■ **原始数据**:
......
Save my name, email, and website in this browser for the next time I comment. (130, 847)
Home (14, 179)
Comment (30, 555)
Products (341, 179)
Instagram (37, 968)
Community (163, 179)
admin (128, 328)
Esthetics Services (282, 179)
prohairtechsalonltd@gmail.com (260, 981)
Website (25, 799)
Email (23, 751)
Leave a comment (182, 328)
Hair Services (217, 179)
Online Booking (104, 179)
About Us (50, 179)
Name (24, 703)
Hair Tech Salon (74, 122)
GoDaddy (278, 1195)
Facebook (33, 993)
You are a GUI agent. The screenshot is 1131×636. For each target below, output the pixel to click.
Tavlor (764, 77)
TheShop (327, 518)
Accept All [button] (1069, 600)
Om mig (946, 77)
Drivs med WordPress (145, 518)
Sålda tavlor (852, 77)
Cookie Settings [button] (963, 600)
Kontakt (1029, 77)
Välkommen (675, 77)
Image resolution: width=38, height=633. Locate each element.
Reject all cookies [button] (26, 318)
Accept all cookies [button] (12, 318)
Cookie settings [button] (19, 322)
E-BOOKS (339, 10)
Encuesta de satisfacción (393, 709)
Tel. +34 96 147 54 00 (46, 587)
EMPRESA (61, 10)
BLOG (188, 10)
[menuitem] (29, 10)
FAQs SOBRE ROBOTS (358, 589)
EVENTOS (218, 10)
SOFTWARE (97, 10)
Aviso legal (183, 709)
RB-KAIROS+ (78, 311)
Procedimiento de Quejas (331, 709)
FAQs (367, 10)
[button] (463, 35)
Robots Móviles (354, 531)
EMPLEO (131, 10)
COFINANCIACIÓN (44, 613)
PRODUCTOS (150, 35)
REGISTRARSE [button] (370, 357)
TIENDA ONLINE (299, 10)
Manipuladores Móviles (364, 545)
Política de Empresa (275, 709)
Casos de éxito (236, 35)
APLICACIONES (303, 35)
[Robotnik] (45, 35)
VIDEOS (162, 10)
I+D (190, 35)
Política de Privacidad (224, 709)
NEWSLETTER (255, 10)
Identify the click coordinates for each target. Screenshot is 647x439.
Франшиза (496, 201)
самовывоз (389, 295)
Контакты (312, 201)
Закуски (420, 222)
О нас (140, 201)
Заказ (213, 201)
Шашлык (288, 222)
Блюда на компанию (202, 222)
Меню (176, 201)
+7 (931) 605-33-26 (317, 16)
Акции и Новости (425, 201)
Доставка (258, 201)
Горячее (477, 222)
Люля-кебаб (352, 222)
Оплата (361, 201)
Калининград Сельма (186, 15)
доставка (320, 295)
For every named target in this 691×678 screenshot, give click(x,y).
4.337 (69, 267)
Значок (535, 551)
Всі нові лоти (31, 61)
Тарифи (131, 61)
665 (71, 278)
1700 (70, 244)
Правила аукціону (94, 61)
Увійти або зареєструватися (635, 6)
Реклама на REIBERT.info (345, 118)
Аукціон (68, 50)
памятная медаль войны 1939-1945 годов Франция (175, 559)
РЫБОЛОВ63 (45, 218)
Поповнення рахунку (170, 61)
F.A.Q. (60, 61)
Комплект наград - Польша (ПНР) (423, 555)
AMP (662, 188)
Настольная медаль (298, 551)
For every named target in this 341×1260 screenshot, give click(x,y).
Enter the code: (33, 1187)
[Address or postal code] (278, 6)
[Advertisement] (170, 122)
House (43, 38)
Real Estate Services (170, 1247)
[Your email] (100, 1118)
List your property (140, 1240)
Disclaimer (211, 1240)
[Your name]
......
■ **完成任务**:
把以上全部记录重新写出，将其中的“Facebook”改为“Twitter”，其他内容一律保持原样。

■ **输出结果**:
Save my name, email, and website in this browser for the next time I comment. (130, 847)
Home (14, 179)
Comment (30, 555)
Products (341, 179)
Instagram (37, 968)
Community (163, 179)
admin (128, 328)
Esthetics Services (282, 179)
prohairtechsalonltd@gmail.com (260, 981)
Website (25, 799)
Email (23, 751)
Leave a comment (182, 328)
Hair Services (217, 179)
Online Booking (104, 179)
About Us (50, 179)
Name (24, 703)
Hair Tech Salon (74, 122)
GoDaddy (278, 1195)
Twitter (33, 993)
You are a GUI agent. The screenshot is 1131×636. For each target below, output the pixel to click.
Tavlor (764, 77)
TheShop (327, 518)
Accept All [button] (1069, 600)
Om mig (946, 77)
Drivs med WordPress (145, 518)
Sålda tavlor (852, 77)
Cookie Settings [button] (963, 600)
Kontakt (1029, 77)
Välkommen (675, 77)
Image resolution: width=38, height=633. Locate each element.
Reject all cookies [button] (26, 318)
Accept all cookies [button] (12, 318)
Cookie settings [button] (19, 322)
E-BOOKS (339, 10)
Encuesta de satisfacción (393, 709)
Tel. +34 96 147 54 00 (46, 587)
EMPRESA (61, 10)
BLOG (188, 10)
[menuitem] (29, 10)
FAQs SOBRE ROBOTS (358, 589)
EVENTOS (218, 10)
SOFTWARE (97, 10)
Aviso legal (183, 709)
RB-KAIROS+ (78, 311)
Procedimiento de Quejas (331, 709)
FAQs (367, 10)
[button] (463, 35)
Robots Móviles (354, 531)
EMPLEO (131, 10)
COFINANCIACIÓN (44, 613)
PRODUCTOS (150, 35)
REGISTRARSE [button] (370, 357)
TIENDA ONLINE (299, 10)
Manipuladores Móviles (364, 545)
Política de Empresa (275, 709)
Casos de éxito (236, 35)
APLICACIONES (303, 35)
[Robotnik] (45, 35)
VIDEOS (162, 10)
I+D (190, 35)
Política de Privacidad (224, 709)
NEWSLETTER (255, 10)
Identify the click coordinates for each target. Screenshot is 647x439.
Франшиза (496, 201)
самовывоз (389, 295)
Контакты (312, 201)
Закуски (420, 222)
О нас (140, 201)
Заказ (213, 201)
Шашлык (288, 222)
Блюда на компанию (202, 222)
Меню (176, 201)
+7 (931) 605-33-26 (317, 16)
Акции и Новости (425, 201)
Доставка (258, 201)
Горячее (477, 222)
Люля-кебаб (352, 222)
Оплата (361, 201)
Калининград Сельма (186, 15)
доставка (320, 295)
For every named target in this 691×678 screenshot, give click(x,y).
4.337 (69, 267)
Значок (535, 551)
Всі нові лоти (31, 61)
Тарифи (131, 61)
665 (71, 278)
1700 (70, 244)
Правила аукціону (94, 61)
Увійти або зареєструватися (635, 6)
Реклама на REIBERT.info (345, 118)
Аукціон (68, 50)
памятная медаль войны 1939-1945 годов Франция (175, 559)
РЫБОЛОВ63 (45, 218)
Поповнення рахунку (170, 61)
F.A.Q. (60, 61)
Комплект наград - Польша (ПНР) (423, 555)
AMP (662, 188)
Настольная медаль (298, 551)
For every named target in this 341×1260 screenshot, give click(x,y).
Enter the code: (33, 1187)
[Address or postal code] (278, 6)
[Advertisement] (170, 122)
House (43, 38)
Real Estate Services (170, 1247)
[Your email] (100, 1118)
List your property (140, 1240)
Disclaimer (211, 1240)
[Your name]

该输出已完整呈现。